Sovaldi (sofosbuvir) is the first drug that has been shown to safely and effectively treat certain types of hepatitis C infection without a need for interferon, the FDA said.

Hepatitis C is a viral disease that causes inflammation of the liver, which can lead to diminished liver function or liver failure. About 3.2 million Americans are infected with hepatitis C, according to the Centers for Disease Control and Prevention.

Sovaldi is the second drug that the FDA has approved in the past two weeks to treat chronic hepatitis C virus infection. Olysio (simeprevir) was approved on November 22.

Dr. John Ward, director of the Division of Viral Hepatitis at the CDC, in a statement called this a “landmark advance in the treatment of hepatitis C, opening up new opportunities to stop the spread of this virus and the ravages of this disease.”

But new therapies only work if people actually receive treatment, he added.

“The potential of these and other treatment advances hinges entirely on our ability to get more people screened and into care,” he said. “Right now, most Americans with hepatitis C don’t access treatment because they have no idea they’re infected.”

______________________________

== Brief 1 ==
Reproduce the part of the Sovaldi article starting with "Sovaldi (sofosbuvir) is" and going on through "Control and Prevention.", word for word.
== Brief 2 ==
Pick up the news item on the Sovaldi approval after its last sentence and extend it.

== Material provided ==

______________________________

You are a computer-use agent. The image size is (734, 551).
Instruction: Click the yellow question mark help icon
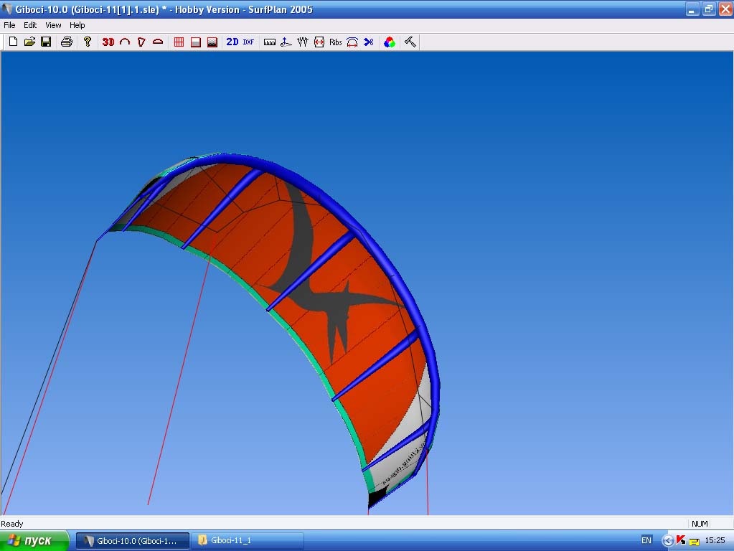tap(88, 42)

______________________________

== Exercise output 1 ==
Sovaldi (sofosbuvir) is the first drug that has been shown to safely and effectively treat certain types of hepatitis C infection without a need for interferon, the FDA said.

Hepatitis C is a viral disease that causes inflammation of the liver, which can lead to diminished liver function or liver failure. About 3.2 million Americans are infected with hepatitis C, according to the Centers for Disease Control and Prevention.

== Exercise output 2 ==
Chronic hepatitis C infection can lead to long-term health problems and even death, according to the CDC. The virus is spread primarily when individuals have contact with the blood of someone who is infected.

Sharing needles or equipment to inject drugs is how most people who become infected acquire the disease.

The disease can also be spread through sexual contact, but the risk is believed to be low, according to the CDC. Sharing personal items such as razors or toothbrushes, which may have had contact with the blood of someone who is infected, is another less common risk.

It may take several years for symptoms to become apparent to individuals infected with hepatitis C. Most people with the disease have no symptoms until liver damage becomes apparent.

Symptoms may include fever, fatigue, loss of appetite, vomiting, nausea, abdominal pain, dark urine, clay-colored bowel movements, joint pain and jaundice, according to the CDC.

The disease is the most common cause of cirrhosis and liver cancer, and the leading reason for liver transplantation in the country, according to the CDC. Hepatitis C causes about 15,000 deaths each year in the United States.

The CDC urges all U.S. baby boomers, and others at risk, to get tested for hepatitis C.

“Widespread screening, together with new cures, promises to slash the burden of hepatitis C in this country and save thousands of lives,” Ward said.